- _Exercise details_: Determine the number of lines in the listing below where the string "page" occurs; answer with the number alone.

- _Data records_:
--------

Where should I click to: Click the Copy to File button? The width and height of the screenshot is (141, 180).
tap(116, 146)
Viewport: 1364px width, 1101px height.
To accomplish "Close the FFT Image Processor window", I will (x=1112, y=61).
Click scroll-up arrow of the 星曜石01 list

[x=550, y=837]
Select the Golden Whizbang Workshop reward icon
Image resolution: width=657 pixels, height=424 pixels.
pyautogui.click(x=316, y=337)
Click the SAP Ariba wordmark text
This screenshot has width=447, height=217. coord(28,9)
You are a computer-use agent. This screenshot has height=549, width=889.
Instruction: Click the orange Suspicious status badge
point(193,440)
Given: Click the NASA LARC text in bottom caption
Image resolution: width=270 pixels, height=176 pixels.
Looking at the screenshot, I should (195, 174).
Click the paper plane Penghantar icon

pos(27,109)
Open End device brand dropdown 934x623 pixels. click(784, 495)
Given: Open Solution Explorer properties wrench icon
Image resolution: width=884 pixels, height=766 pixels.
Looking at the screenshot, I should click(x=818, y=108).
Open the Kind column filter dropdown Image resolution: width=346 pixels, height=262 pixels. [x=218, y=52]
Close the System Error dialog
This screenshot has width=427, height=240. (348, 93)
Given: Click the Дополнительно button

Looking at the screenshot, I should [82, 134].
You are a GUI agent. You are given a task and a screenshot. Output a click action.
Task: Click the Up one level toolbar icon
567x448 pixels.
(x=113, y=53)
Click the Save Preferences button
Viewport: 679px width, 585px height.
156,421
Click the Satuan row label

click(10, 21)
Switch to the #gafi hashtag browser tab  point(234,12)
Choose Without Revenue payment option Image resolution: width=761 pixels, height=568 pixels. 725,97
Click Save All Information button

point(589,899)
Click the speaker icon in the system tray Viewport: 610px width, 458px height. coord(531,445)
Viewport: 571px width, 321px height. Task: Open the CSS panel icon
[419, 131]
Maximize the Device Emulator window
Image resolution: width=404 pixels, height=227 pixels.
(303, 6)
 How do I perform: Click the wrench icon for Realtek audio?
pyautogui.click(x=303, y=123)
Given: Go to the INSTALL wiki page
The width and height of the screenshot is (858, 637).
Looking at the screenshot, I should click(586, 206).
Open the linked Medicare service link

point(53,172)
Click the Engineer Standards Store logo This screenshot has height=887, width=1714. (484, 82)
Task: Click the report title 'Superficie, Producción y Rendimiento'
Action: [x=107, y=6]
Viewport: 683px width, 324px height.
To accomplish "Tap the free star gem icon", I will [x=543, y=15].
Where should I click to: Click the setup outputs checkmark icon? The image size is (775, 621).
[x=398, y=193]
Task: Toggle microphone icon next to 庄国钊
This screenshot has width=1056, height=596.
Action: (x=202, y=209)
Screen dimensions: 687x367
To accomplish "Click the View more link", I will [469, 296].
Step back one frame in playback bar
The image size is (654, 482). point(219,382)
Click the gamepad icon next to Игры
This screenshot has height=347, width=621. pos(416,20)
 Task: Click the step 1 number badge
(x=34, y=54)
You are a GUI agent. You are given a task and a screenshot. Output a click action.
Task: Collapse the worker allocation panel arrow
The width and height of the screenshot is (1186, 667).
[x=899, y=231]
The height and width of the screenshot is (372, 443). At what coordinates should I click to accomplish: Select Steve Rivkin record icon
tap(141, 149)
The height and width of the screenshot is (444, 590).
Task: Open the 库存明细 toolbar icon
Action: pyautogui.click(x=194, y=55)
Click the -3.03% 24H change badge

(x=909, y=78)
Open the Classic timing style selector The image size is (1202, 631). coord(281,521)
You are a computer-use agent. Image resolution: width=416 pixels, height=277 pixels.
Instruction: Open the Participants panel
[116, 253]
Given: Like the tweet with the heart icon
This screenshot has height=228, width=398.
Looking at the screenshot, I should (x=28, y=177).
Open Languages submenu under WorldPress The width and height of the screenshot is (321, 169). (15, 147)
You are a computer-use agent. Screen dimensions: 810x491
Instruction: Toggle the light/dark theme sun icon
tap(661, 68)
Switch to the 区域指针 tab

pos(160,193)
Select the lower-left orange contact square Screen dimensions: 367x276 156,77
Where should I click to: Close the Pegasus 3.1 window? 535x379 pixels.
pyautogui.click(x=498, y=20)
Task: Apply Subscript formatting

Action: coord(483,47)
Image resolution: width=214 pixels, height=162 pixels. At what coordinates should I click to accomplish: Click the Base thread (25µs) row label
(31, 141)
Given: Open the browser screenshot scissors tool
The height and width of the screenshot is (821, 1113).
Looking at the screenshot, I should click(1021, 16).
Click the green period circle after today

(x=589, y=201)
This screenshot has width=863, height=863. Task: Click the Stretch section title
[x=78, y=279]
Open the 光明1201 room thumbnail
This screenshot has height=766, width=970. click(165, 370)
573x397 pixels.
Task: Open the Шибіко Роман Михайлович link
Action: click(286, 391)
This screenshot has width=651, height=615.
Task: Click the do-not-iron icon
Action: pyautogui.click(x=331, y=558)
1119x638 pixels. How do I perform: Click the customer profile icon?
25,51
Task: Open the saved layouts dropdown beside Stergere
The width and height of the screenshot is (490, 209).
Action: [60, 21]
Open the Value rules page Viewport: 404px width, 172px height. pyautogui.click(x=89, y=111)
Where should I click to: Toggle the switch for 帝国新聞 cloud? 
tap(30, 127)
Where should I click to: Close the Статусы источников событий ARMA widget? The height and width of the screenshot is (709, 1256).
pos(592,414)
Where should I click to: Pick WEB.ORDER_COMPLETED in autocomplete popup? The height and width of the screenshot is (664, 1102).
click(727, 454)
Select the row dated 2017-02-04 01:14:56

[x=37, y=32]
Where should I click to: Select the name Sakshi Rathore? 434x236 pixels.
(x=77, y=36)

--------

- _Solution to this task_: 2